• What you need to do:
May I have the lines from the one containing "Task: Switch to Home/Office address type" to the end of the entries, returned exactly and with nothing else?

• Dataset items:
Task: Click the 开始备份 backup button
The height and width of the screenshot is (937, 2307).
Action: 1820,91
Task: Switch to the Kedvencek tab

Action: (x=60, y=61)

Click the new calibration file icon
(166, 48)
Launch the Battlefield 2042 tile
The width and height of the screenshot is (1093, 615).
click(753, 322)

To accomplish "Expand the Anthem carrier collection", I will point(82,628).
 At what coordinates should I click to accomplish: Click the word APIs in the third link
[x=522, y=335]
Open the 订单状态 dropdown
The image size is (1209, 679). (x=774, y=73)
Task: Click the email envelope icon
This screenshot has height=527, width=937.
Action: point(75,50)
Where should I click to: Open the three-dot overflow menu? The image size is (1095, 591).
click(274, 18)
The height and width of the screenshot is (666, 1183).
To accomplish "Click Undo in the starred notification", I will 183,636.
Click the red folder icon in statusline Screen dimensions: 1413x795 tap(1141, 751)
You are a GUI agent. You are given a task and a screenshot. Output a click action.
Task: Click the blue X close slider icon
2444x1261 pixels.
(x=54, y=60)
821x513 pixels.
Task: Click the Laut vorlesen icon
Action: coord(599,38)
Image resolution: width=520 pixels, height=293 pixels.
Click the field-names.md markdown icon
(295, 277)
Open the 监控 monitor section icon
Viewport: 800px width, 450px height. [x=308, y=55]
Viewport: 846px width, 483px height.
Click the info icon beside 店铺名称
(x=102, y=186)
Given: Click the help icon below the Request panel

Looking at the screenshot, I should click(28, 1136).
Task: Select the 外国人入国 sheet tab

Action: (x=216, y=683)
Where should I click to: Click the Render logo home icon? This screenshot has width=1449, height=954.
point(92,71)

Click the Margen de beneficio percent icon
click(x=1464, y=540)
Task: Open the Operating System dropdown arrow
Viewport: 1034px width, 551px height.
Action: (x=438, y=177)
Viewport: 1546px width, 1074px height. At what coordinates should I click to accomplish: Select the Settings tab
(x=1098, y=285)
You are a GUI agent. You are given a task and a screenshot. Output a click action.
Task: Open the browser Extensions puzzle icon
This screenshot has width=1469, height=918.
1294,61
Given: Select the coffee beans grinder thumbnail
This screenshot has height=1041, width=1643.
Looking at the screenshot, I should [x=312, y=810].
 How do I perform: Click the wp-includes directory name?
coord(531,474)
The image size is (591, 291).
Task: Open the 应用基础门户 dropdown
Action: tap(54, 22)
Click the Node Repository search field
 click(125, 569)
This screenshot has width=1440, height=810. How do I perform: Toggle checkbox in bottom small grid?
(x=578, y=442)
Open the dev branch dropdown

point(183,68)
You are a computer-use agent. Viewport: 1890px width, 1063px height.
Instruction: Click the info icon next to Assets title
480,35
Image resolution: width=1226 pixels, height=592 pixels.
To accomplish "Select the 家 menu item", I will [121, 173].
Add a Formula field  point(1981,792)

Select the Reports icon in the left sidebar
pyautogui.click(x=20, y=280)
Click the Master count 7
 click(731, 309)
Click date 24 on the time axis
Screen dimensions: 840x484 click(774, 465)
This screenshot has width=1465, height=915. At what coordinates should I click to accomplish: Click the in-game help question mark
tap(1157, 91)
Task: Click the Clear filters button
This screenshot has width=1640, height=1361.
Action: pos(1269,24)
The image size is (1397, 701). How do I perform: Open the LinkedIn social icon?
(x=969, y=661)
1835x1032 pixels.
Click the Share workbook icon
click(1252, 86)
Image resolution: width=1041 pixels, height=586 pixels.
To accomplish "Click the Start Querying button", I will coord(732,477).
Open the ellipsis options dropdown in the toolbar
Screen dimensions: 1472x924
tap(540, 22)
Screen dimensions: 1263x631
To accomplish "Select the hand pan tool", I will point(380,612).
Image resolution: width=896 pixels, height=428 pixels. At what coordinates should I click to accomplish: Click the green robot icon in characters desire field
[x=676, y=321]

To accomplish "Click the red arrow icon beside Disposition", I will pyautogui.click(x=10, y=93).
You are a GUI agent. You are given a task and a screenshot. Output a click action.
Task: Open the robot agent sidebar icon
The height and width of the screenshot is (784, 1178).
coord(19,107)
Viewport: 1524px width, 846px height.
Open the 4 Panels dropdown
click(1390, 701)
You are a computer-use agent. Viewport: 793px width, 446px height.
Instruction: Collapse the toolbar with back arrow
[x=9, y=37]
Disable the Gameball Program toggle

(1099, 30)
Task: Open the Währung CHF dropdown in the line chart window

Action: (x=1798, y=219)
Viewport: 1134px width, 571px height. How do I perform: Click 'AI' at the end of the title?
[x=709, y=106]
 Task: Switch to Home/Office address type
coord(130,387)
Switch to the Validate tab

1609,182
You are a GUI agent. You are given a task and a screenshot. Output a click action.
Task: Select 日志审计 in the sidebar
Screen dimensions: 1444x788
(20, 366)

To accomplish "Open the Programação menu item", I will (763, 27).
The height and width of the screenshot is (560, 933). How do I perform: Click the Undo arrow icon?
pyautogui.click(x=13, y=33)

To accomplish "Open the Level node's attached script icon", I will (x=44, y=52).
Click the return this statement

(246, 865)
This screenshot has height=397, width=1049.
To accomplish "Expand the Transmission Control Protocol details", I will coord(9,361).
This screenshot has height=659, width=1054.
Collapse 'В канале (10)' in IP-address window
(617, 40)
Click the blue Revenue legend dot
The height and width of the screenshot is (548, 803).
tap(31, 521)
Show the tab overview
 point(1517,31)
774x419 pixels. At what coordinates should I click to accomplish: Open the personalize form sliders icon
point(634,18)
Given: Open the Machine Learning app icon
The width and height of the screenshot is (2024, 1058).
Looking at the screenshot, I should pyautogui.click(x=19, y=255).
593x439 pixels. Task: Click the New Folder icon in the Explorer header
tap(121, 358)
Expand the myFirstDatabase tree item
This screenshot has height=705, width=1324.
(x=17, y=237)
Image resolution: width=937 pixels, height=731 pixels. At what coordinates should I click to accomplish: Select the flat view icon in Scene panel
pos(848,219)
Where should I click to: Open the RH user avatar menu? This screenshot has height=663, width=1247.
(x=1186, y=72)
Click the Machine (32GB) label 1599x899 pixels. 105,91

• Solved exercise:
 Task: Switch to Home/Office address type
coord(130,387)
Switch to the Validate tab

1609,182
You are a GUI agent. You are given a task and a screenshot. Output a click action.
Task: Select 日志审计 in the sidebar
Screen dimensions: 1444x788
(20, 366)

To accomplish "Open the Programação menu item", I will (763, 27).
The height and width of the screenshot is (560, 933). How do I perform: Click the Undo arrow icon?
pyautogui.click(x=13, y=33)

To accomplish "Open the Level node's attached script icon", I will (x=44, y=52).
Click the return this statement

(246, 865)
This screenshot has height=397, width=1049.
To accomplish "Expand the Transmission Control Protocol details", I will coord(9,361).
This screenshot has height=659, width=1054.
Collapse 'В канале (10)' in IP-address window
(617, 40)
Click the blue Revenue legend dot
The height and width of the screenshot is (548, 803).
tap(31, 521)
Show the tab overview
 point(1517,31)
774x419 pixels. At what coordinates should I click to accomplish: Open the personalize form sliders icon
point(634,18)
Given: Open the Machine Learning app icon
The width and height of the screenshot is (2024, 1058).
Looking at the screenshot, I should pyautogui.click(x=19, y=255).
593x439 pixels. Task: Click the New Folder icon in the Explorer header
tap(121, 358)
Expand the myFirstDatabase tree item
This screenshot has height=705, width=1324.
(x=17, y=237)
Image resolution: width=937 pixels, height=731 pixels. At what coordinates should I click to accomplish: Select the flat view icon in Scene panel
pos(848,219)
Where should I click to: Open the RH user avatar menu? This screenshot has height=663, width=1247.
(x=1186, y=72)
Click the Machine (32GB) label 1599x899 pixels. 105,91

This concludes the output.